In the training process it should therefore be necessary to implement also theoretical and practical skills to conduct first level diagnostics in primary care facilities (ultrasound, doppler spirometry, for example) and to deal with the diagnostic anticipation expectation that comes, often wrongly misled by media, aimed to reduce patients hospitalization.
In addition, the need for complex territorial organizational models also makes it necessary to learn the rudiments of managerial and human resource management. Family and social disintegration, poverty back, loneliness of the elderly, blur the boundaries of social and health problems in a continuum that needs to be dealt with knowledge of the tools of social security and the possibilities offered by telemedicine in its various forms: from remote monitoring to remote diagnostics (i.e. Whole System Demonstrator preliminary results ( 19).

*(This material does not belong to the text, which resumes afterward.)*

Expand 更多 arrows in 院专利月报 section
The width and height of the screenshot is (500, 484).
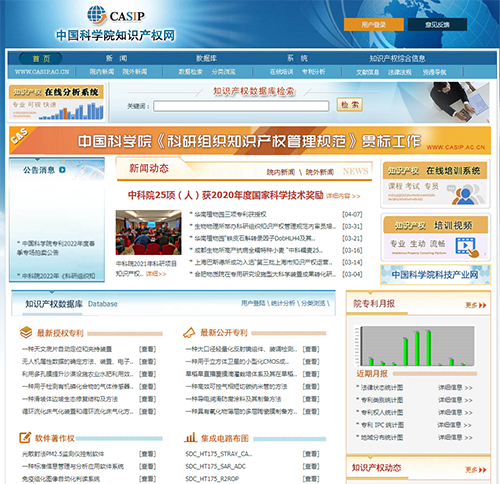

And finally there ought not be lacking the techniques that confer future family physicians the ability to communicate not only in doctor-patient relationship, but also with media, in order to get the attention needed to influence public opinion and beliefs of citizens towards health objectives really achievable and sustainable and to support models of medicine truly personalized.
Paraphrasing Edgar Morin ( 20 ), the agenda of the next training family doctors should be more geared to Pascal than to Descartes. The more general practice will be strong, not only from the point of view of the social perception of the value of individual physicians, but also of the awareness of identity, the more it will be able to develop its own paradigms and fight those the stakeholders are trying to implement.